Exercise requirements
Render the listing below as a JSON list of strings, one string per line with blank lines left out, from the line containing "Image resolution: width=1024" up to and including the last line of the listing. Omit the pictures.
:::
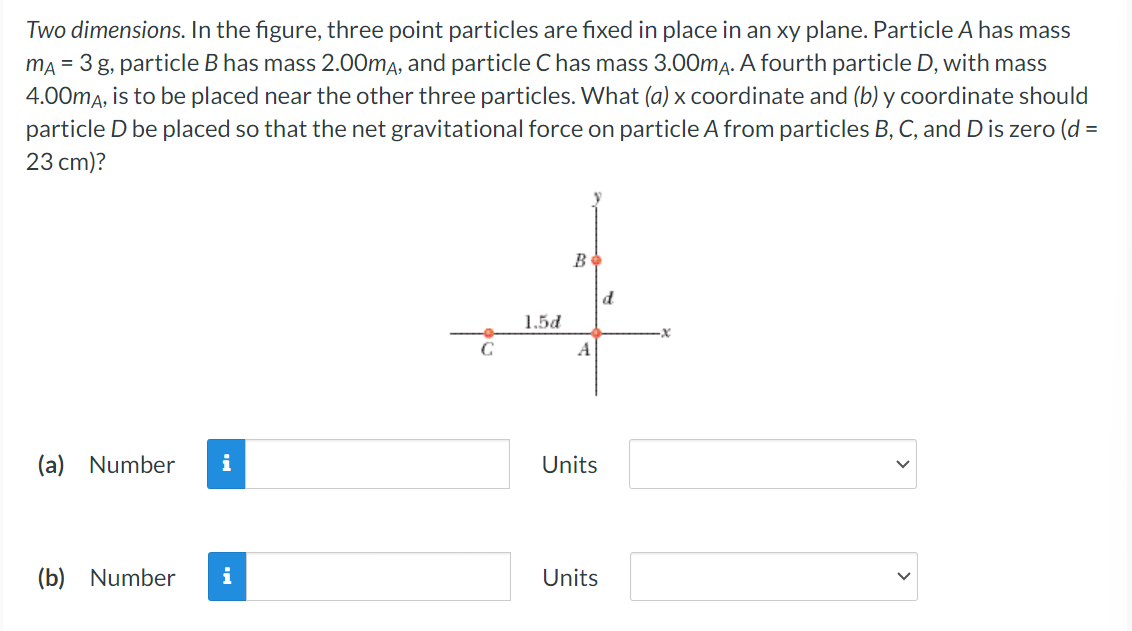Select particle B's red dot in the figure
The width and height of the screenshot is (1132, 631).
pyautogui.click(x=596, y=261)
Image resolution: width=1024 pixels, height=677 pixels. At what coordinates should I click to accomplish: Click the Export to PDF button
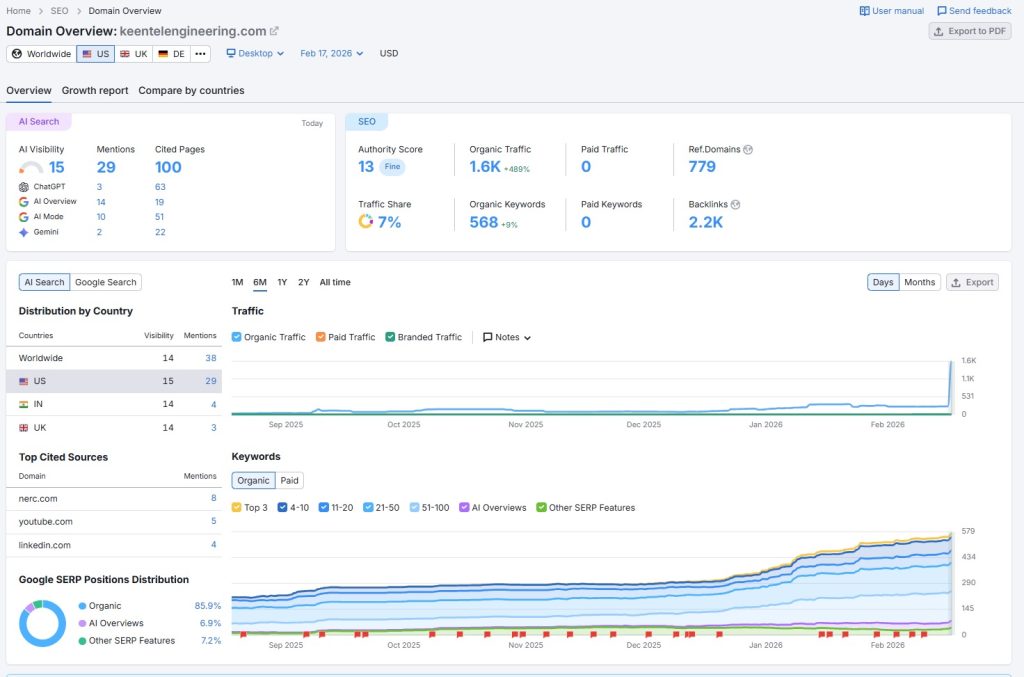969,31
:::
Output
[
  "Image resolution: width=1024 pixels, height=677 pixels. At what coordinates should I click to accomplish: Click the Export to PDF button",
  "969,31"
]